Collected data
%%
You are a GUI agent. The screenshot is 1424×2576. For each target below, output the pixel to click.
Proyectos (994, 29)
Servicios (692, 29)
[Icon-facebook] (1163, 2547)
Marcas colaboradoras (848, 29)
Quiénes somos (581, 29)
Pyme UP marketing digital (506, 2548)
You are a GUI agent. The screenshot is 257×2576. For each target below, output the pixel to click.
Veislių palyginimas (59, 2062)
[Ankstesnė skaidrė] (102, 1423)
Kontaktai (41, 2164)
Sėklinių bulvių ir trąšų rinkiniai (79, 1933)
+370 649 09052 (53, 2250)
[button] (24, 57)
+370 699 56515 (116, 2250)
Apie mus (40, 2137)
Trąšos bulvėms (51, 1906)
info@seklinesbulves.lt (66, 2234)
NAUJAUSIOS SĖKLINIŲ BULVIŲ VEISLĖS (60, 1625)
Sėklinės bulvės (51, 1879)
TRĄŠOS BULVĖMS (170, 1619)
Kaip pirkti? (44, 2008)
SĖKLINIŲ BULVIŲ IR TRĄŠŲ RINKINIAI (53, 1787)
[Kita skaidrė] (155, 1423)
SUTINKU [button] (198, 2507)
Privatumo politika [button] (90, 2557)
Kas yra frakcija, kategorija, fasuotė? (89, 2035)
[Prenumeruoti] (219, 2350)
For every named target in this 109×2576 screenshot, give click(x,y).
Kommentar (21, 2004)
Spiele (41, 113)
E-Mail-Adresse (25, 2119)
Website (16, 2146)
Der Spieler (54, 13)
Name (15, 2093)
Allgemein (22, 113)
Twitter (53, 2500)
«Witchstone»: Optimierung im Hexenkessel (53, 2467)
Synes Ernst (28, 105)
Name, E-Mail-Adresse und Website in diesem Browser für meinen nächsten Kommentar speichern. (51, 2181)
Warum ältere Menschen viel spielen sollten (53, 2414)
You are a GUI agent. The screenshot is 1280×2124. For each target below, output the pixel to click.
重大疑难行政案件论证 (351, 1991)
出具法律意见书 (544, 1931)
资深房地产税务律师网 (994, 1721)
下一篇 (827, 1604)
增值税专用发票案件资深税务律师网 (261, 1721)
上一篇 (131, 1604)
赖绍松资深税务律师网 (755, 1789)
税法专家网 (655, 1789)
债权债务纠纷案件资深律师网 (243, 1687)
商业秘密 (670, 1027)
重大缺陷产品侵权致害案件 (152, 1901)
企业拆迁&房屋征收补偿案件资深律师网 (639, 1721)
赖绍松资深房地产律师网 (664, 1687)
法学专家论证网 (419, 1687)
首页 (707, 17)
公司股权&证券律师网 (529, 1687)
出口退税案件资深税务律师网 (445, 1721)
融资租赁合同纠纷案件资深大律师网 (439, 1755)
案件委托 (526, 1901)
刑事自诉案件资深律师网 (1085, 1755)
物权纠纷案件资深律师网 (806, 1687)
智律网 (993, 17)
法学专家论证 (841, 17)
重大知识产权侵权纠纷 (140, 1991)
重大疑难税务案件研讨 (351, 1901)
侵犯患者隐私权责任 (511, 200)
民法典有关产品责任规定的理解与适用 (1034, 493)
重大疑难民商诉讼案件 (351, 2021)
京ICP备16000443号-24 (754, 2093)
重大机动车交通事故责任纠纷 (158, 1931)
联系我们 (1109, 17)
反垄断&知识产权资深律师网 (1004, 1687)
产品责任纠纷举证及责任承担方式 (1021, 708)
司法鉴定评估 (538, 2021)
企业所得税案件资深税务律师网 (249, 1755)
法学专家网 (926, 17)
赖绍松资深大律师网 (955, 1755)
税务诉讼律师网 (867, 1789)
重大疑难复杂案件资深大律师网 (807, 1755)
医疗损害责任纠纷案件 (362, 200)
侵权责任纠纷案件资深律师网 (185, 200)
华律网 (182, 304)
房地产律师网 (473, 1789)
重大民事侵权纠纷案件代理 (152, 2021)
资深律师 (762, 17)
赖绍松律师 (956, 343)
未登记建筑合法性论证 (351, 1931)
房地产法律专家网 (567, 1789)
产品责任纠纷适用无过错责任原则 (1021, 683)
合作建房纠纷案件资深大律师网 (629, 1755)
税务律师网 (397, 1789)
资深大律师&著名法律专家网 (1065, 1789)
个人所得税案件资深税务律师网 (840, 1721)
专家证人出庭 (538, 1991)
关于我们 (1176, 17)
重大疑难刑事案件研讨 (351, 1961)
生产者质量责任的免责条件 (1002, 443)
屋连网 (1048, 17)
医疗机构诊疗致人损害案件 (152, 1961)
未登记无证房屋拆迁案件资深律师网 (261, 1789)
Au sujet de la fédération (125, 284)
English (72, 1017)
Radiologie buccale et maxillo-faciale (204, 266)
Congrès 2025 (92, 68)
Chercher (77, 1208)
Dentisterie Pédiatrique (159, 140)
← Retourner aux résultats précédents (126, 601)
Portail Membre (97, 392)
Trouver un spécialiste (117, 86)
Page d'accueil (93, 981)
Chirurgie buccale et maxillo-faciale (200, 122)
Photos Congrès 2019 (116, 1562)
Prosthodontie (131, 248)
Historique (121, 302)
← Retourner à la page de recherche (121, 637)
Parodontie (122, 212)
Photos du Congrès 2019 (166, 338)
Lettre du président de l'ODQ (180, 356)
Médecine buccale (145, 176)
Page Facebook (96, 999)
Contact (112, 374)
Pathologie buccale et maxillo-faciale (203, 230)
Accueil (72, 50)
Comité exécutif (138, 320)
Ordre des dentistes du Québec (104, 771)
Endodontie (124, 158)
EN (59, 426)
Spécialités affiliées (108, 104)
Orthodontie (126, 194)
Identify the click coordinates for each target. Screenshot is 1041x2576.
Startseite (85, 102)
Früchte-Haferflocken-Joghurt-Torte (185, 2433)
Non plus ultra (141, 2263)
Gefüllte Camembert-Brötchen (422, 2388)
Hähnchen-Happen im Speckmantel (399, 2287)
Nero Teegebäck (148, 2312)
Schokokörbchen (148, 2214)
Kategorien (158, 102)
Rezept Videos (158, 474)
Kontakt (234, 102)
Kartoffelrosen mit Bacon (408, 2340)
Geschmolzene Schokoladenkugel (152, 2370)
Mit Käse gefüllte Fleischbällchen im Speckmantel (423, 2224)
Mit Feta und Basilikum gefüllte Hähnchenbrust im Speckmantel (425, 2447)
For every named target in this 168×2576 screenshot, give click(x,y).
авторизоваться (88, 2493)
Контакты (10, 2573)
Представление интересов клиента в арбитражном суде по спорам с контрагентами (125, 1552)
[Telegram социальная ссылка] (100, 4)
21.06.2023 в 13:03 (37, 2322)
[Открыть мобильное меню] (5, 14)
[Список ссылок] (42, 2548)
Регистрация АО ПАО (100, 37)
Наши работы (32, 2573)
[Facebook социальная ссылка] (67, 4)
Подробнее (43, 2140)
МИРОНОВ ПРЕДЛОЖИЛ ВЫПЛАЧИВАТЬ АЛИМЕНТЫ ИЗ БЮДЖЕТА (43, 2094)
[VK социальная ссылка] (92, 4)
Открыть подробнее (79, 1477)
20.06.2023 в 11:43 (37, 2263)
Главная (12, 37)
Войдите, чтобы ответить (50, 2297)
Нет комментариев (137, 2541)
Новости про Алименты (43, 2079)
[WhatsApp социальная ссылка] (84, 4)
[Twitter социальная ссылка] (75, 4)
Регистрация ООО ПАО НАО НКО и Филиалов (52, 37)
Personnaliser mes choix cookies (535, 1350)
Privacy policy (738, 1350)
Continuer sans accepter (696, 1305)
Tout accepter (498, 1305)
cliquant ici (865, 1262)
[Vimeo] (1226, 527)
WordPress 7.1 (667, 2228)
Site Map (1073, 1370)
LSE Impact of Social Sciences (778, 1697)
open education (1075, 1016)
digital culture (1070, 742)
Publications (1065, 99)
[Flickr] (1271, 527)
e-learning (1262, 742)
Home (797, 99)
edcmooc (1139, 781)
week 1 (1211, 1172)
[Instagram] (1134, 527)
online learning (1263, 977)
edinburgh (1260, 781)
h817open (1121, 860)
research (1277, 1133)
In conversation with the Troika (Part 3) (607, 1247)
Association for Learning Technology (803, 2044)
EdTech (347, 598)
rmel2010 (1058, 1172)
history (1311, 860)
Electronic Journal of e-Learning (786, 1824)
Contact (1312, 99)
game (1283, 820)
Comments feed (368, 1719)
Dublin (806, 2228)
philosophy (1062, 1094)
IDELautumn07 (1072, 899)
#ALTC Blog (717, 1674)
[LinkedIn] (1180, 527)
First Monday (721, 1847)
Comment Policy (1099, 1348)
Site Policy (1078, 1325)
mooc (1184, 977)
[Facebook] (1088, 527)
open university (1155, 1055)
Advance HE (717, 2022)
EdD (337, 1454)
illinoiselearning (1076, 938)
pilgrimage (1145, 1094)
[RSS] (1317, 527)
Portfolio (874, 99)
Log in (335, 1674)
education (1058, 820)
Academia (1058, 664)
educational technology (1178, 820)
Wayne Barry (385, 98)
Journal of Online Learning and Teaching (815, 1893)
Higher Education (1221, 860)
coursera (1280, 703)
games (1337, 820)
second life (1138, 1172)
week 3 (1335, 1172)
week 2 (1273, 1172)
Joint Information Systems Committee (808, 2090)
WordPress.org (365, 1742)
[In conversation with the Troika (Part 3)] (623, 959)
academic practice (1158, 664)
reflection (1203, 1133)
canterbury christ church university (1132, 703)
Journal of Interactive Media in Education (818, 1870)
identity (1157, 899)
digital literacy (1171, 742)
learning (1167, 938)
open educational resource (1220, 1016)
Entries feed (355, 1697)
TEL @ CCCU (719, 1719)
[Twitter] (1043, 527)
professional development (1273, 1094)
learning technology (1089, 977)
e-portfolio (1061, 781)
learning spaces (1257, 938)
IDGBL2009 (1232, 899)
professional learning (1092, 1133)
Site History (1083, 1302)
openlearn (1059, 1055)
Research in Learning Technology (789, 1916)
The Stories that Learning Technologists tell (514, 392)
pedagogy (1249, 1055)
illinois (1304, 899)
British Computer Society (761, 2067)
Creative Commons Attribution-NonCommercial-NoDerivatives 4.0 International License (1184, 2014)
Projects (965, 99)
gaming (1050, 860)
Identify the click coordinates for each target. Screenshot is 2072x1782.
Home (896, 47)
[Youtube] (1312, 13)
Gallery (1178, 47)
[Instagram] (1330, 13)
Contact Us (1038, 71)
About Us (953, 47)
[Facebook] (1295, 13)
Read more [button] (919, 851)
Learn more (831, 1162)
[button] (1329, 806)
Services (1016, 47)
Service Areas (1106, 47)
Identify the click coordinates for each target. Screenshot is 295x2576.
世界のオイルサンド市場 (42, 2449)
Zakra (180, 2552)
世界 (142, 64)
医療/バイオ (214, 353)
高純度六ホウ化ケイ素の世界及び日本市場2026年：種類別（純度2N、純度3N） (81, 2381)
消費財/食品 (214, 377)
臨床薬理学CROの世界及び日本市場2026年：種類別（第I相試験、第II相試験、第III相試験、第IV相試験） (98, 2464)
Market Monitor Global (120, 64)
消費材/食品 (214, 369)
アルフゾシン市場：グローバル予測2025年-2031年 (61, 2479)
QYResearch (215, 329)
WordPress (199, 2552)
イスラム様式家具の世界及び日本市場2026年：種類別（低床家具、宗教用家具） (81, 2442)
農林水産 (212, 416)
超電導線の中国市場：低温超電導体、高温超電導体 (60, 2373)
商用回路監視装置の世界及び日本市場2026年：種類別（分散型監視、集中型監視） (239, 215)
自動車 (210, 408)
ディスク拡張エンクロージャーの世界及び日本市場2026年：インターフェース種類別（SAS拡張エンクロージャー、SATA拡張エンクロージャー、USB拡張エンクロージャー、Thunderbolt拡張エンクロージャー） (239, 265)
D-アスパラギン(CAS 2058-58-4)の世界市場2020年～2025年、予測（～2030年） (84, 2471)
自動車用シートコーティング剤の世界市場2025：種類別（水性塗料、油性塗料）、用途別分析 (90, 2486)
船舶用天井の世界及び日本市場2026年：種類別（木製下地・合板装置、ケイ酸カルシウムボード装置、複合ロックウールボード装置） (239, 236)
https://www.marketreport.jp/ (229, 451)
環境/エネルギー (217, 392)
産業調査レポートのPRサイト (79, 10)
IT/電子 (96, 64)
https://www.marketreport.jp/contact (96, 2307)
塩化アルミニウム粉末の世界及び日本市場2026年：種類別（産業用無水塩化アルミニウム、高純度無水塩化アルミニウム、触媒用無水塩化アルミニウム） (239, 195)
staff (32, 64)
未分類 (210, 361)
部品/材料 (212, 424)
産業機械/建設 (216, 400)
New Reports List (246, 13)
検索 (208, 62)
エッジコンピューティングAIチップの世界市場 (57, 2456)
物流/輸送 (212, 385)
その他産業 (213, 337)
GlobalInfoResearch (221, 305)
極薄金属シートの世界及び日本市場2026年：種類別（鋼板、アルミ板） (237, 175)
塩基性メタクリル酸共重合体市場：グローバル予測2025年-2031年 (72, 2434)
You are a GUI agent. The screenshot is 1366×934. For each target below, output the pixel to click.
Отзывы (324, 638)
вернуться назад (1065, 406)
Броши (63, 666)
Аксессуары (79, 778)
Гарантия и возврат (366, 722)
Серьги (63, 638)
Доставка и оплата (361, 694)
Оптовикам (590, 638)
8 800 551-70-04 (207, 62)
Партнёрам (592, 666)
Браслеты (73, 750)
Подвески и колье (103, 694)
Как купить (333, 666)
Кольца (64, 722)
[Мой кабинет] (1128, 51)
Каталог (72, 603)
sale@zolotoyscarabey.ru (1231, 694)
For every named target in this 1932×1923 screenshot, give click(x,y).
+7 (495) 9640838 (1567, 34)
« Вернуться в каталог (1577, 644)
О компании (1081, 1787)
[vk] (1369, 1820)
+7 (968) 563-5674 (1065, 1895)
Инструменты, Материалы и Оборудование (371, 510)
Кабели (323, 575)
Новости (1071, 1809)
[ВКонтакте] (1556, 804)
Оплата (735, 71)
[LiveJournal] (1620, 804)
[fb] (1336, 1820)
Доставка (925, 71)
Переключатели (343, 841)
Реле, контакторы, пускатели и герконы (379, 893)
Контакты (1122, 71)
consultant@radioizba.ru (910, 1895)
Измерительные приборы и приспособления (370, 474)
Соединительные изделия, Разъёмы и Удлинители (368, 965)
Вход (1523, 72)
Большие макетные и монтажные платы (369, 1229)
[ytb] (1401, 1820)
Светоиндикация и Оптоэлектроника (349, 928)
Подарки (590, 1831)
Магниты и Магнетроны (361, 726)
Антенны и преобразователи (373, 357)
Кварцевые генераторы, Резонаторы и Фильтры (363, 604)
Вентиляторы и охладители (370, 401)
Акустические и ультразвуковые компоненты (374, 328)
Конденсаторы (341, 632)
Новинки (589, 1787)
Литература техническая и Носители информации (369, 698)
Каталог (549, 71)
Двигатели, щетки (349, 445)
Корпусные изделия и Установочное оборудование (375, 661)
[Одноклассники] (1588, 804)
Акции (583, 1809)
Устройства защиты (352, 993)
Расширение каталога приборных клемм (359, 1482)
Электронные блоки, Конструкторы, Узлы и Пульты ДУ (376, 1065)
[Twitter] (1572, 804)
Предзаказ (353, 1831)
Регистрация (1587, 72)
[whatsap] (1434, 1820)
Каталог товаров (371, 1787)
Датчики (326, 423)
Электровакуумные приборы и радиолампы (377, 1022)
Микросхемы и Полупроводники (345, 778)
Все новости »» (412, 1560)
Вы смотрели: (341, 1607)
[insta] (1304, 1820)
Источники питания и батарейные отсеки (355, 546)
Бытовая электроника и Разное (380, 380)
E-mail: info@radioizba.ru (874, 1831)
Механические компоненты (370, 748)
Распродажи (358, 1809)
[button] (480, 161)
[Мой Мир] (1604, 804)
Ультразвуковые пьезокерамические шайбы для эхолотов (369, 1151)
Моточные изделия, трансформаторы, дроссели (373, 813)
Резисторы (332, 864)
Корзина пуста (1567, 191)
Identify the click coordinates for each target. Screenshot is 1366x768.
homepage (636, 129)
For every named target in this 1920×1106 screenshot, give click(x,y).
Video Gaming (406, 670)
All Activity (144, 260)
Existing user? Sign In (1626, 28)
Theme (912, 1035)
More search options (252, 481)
%%
What to work on: Check each line above for the string "приборы" and return those that contain it.

Exercise result:
Измерительные приборы и приспособления (370, 474)
Электровакуумные приборы и радиолампы (377, 1022)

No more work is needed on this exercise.